#### Brano fornito
Ma non è solo la storia di un baratro coniugale, perché l’estraneità si insinua anche fra Larissa, Michele e Caterina. I genitori di Mirko si rendono conto di non conoscere la moglie del proprio figlio, il silenzio che si allarga nelle loro conversazioni è il medesimo dell’incontro con l’amante di Mirko. La vita del figlio è a loro estranea, per quanto abbiamo cercato di formarlo e seguirlo – per quanto la loro vita sia costellata di ricordi insieme – l’essere genitori rimane un mistero. Reciso il legame con Mirko, Caterina ritorna a essere una sconosciuta, a sopravvivere è l’incomunicabilità fra nuora e suoceri.

E il mistero della vita di Mirko è anche l’ignoto della sua morte, perché Mirko ha compiuto il gesto del suicidio. Se Larissa e Michele si interrogano incessantemente sull’azione estrema, non posso fare altro che approdare alla medesima conclusione: l’inconoscibilità.

Un ignoto che la scrittura di Chiara Marchelli tratta in modo antiretorico, affidando alla resa psicologica dei protagonisti considerazioni e ipotesi. La grande forza della prosa dell’autrice risiede nella natura di appunto, la facilità della frase che sembra strutturarsi come pensiero istantaneo, sulla pagina la realtà si disvela passo dopo passo, nella memoria di Michele i ricordi sono generati da minimi dettagli. Le domande sul dolore e sul lutto rimangono senza risposta, perché la realtà non può darsi come meccanica precisa, eppure avere la forza di porsele è l’unico modo per andare avanti.

Non c’è solo la famiglia nel romanzo della Marchelli: c’è anche l’intersezione fra generale e particolare. Il particolare è una famiglia alla deriva, il generale è composto dai luoghi che abita, dal brodo di coltura che l’ha generata. Allora alla narrazione sincronica del dolore si sovrappone il piano diacronico dei luoghi abitati da Michele e Larissa: l’Italia in cui Mirko è voluto tornare, la New York della gioventù che si trasfigurata nel città caotica della contemporaneità, la cafonaggine delle cime turistiche di Courmayeur in cui si consuma l’incontro fra la famiglia di Mirko e la sua amante segreta. E ancora i saperi che Michele ha cercato di trasmettere al figlio, le teorie che nella loro complessità non riescono a spiegare le emozioni umane. Si parla tanto in questo libro: storia, teoria dei giochi, nozioni di geografia. La cultura diviene uno scudo in cui annullarsi, una monade da cui sfugge sempre l’elemento irrazionale dell’umano.

Chiara Marchelli costruisce una storia sul vuoto, un vuoto che non ha risposta ma che genera una miriade di frattali: sono i lacerti della vita quotidiana che dobbiamo affrontare, i lutti che irrimediabilmente ci troviamo a incontrare nel nostro percorso. Dunque è meglio prepararsi, senza scendere nel patetismo e senza però dimenticarsi del gradiente emotivo delle nostre biografie, una componente di quieto sentimento che Marchelli non manca di rendere sulla pagine, e che rivela il nucleo ultimo di questa preziosa narrazione.

#### Dati forniti
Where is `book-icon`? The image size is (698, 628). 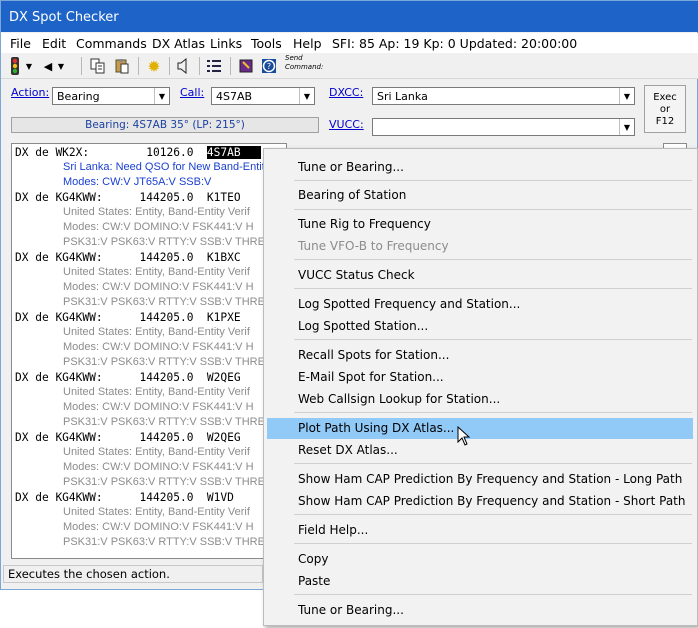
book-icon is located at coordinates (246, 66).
==
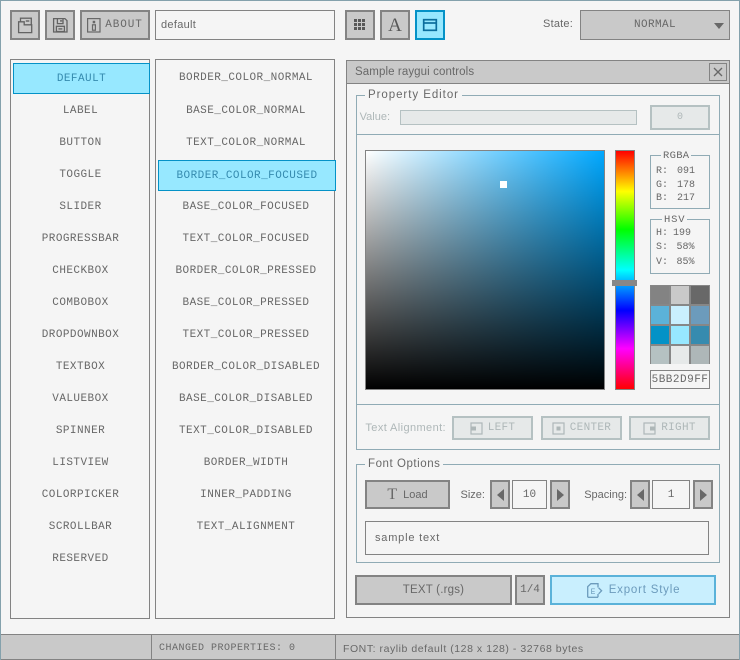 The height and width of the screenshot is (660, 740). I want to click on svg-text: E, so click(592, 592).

#### Problema
Trascrivi senza modifiche la parte della recensione del romanzo di Chiara Marchelli che va da "E il mistero" fino a "per andare avanti." compreso.

#### Spazio risposta
E il mistero della vita di Mirko è anche l’ignoto della sua morte, perché Mirko ha compiuto il gesto del suicidio. Se Larissa e Michele si interrogano incessantemente sull’azione estrema, non posso fare altro che approdare alla medesima conclusione: l’inconoscibilità.

Un ignoto che la scrittura di Chiara Marchelli tratta in modo antiretorico, affidando alla resa psicologica dei protagonisti considerazioni e ipotesi. La grande forza della prosa dell’autrice risiede nella natura di appunto, la facilità della frase che sembra strutturarsi come pensiero istantaneo, sulla pagina la realtà si disvela passo dopo passo, nella memoria di Michele i ricordi sono generati da minimi dettagli. Le domande sul dolore e sul lutto rimangono senza risposta, perché la realtà non può darsi come meccanica precisa, eppure avere la forza di porsele è l’unico modo per andare avanti.